» **YOUR OBJECTIVE**:
What follows is a set of records, each of which is to be written out exactly.

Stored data
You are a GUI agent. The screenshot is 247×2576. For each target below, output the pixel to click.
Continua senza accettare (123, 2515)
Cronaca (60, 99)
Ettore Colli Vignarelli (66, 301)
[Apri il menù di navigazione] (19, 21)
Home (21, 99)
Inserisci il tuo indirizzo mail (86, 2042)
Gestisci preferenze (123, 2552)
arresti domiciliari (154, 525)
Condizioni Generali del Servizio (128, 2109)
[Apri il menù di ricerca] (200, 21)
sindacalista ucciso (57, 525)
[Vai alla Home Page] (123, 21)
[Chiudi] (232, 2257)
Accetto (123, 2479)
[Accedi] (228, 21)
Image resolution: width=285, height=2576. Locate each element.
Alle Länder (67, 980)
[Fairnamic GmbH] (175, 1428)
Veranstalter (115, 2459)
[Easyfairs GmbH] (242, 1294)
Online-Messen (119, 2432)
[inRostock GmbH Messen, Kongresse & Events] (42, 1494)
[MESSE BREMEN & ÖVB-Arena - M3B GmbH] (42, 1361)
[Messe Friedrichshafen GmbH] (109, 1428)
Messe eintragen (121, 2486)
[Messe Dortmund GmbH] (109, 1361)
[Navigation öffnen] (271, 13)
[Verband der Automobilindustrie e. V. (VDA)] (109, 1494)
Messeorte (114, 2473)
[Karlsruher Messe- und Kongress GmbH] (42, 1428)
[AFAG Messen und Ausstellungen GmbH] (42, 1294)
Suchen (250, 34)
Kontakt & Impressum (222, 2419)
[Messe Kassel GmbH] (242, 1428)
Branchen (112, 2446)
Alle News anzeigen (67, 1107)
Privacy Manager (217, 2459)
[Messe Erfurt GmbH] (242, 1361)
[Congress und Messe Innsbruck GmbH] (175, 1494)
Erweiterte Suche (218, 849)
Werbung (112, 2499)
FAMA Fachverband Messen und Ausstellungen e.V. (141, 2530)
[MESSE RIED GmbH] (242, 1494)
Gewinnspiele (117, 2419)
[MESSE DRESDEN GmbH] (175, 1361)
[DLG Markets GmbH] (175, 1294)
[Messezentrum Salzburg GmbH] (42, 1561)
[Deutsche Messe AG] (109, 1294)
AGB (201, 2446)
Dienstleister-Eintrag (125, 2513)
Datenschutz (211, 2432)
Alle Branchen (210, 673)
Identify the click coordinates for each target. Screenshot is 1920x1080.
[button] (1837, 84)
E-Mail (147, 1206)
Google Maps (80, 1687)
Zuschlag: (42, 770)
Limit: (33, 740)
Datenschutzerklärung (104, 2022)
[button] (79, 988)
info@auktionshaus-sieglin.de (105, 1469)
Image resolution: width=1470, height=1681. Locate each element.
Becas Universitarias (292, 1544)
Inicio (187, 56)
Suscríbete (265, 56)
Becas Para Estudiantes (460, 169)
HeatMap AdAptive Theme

» **WRITTEN REPLY**:
You are a GUI agent. The screenshot is 247×2576. For each target below, output the pixel to click.
Continua senza accettare (123, 2515)
Cronaca (60, 99)
Ettore Colli Vignarelli (66, 301)
[Apri il menù di navigazione] (19, 21)
Home (21, 99)
Inserisci il tuo indirizzo mail (86, 2042)
Gestisci preferenze (123, 2552)
arresti domiciliari (154, 525)
Condizioni Generali del Servizio (128, 2109)
[Apri il menù di ricerca] (200, 21)
sindacalista ucciso (57, 525)
[Vai alla Home Page] (123, 21)
[Chiudi] (232, 2257)
Accetto (123, 2479)
[Accedi] (228, 21)
Image resolution: width=285, height=2576. Locate each element.
Alle Länder (67, 980)
[Fairnamic GmbH] (175, 1428)
Veranstalter (115, 2459)
[Easyfairs GmbH] (242, 1294)
Online-Messen (119, 2432)
[inRostock GmbH Messen, Kongresse & Events] (42, 1494)
[MESSE BREMEN & ÖVB-Arena - M3B GmbH] (42, 1361)
[Messe Friedrichshafen GmbH] (109, 1428)
Messe eintragen (121, 2486)
[Messe Dortmund GmbH] (109, 1361)
[Navigation öffnen] (271, 13)
[Verband der Automobilindustrie e. V. (VDA)] (109, 1494)
Messeorte (114, 2473)
[Karlsruher Messe- und Kongress GmbH] (42, 1428)
[AFAG Messen und Ausstellungen GmbH] (42, 1294)
Suchen (250, 34)
Kontakt & Impressum (222, 2419)
[Messe Kassel GmbH] (242, 1428)
Branchen (112, 2446)
Alle News anzeigen (67, 1107)
Privacy Manager (217, 2459)
[Messe Erfurt GmbH] (242, 1361)
[Congress und Messe Innsbruck GmbH] (175, 1494)
Erweiterte Suche (218, 849)
Werbung (112, 2499)
FAMA Fachverband Messen und Ausstellungen e.V. (141, 2530)
[MESSE RIED GmbH] (242, 1494)
Gewinnspiele (117, 2419)
[MESSE DRESDEN GmbH] (175, 1361)
[DLG Markets GmbH] (175, 1294)
[Messezentrum Salzburg GmbH] (42, 1561)
[Deutsche Messe AG] (109, 1294)
AGB (201, 2446)
Dienstleister-Eintrag (125, 2513)
Datenschutz (211, 2432)
Alle Branchen (210, 673)
Identify the click coordinates for each target. Screenshot is 1920x1080.
[button] (1837, 84)
E-Mail (147, 1206)
Google Maps (80, 1687)
Zuschlag: (42, 770)
Limit: (33, 740)
Datenschutzerklärung (104, 2022)
[button] (79, 988)
info@auktionshaus-sieglin.de (105, 1469)
Image resolution: width=1470, height=1681. Locate each element.
Becas Universitarias (292, 1544)
Inicio (187, 56)
Suscríbete (265, 56)
Becas Para Estudiantes (460, 169)
HeatMap AdAptive Theme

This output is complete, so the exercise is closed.